We took a look at a bunch of the web frameworks out there. We didn’t seriously consider zope, but we took a long stare at pylons, turbogears and django before deciding not to bother with them. We’re not using much of paste either. Basically we missed one or more of

  • good support for storm out of the box
  • doing everything the WSGI way
  • good and correct documentation
  • easy to scale / make efficient
  • stable core with excellent compatibility and bugfixing

And perhaps a few other things, and on the balance we guessed it would be easier to roll our own and integrate components, rather than strip something else down, and maintain lots of vendor branches.

Key point: standardization good

Two years ago I would’ve picked twisted without blinking and invented another fancy wheel on top of it, but I’m happy I don’t have to do that anymore. Twisted has quite a learning curve, not just for app developers, but also for the people that need to deploy and scale the beast.
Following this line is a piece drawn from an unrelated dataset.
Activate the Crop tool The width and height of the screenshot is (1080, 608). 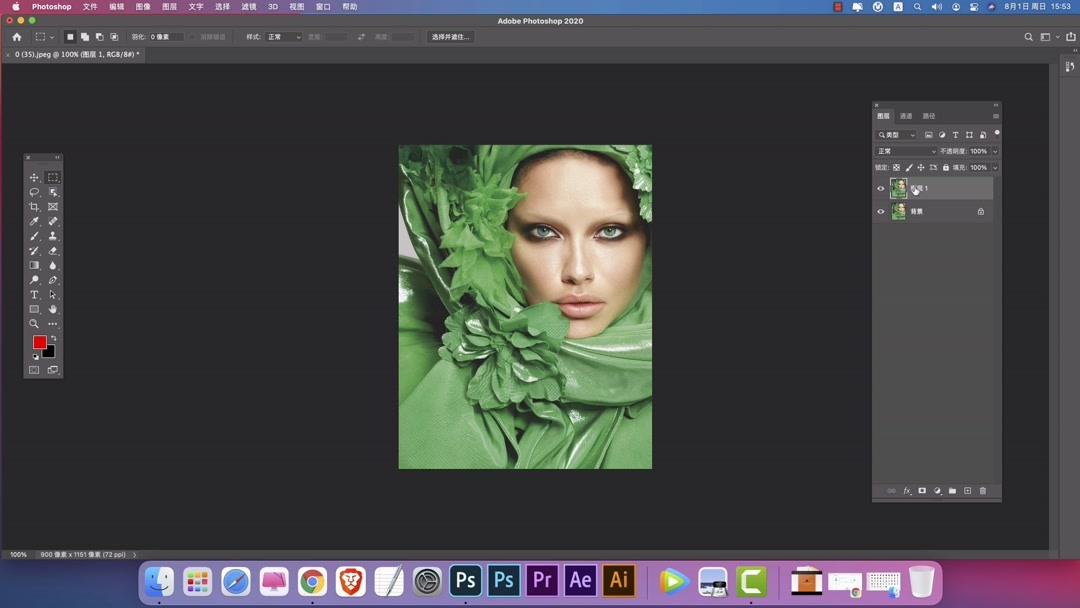tap(34, 206)
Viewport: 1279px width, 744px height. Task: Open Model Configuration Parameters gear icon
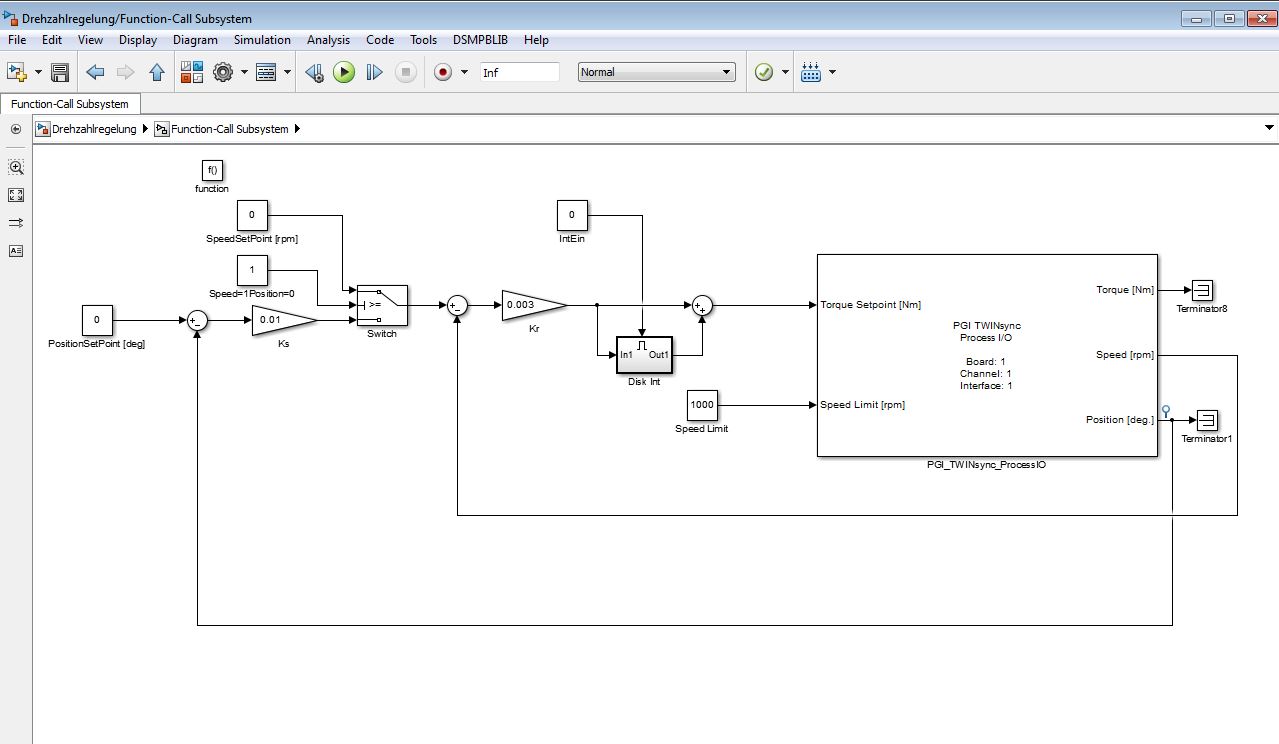pos(222,72)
Two good things happened to the python webapp world: competition and standardization. Now things are progressing rapidly.

Progress is good, but it can result in various kinds of chaos that don’t help the application developer that likes to plan ahead a bit. The new scripting language based mega frameworks seem to attract a certain kind of developer and they probably work for a certain set of use cases, but standardizing on patterns and interfaces is much more useful for (opinioned!) people like us (with subtly deviating use cases). So framework authors: please do keep working on bridging the gap between all of them by cutting ’em down into tiny little WSGI middleware bits and pieces, and turn frameworks into libraries where you can.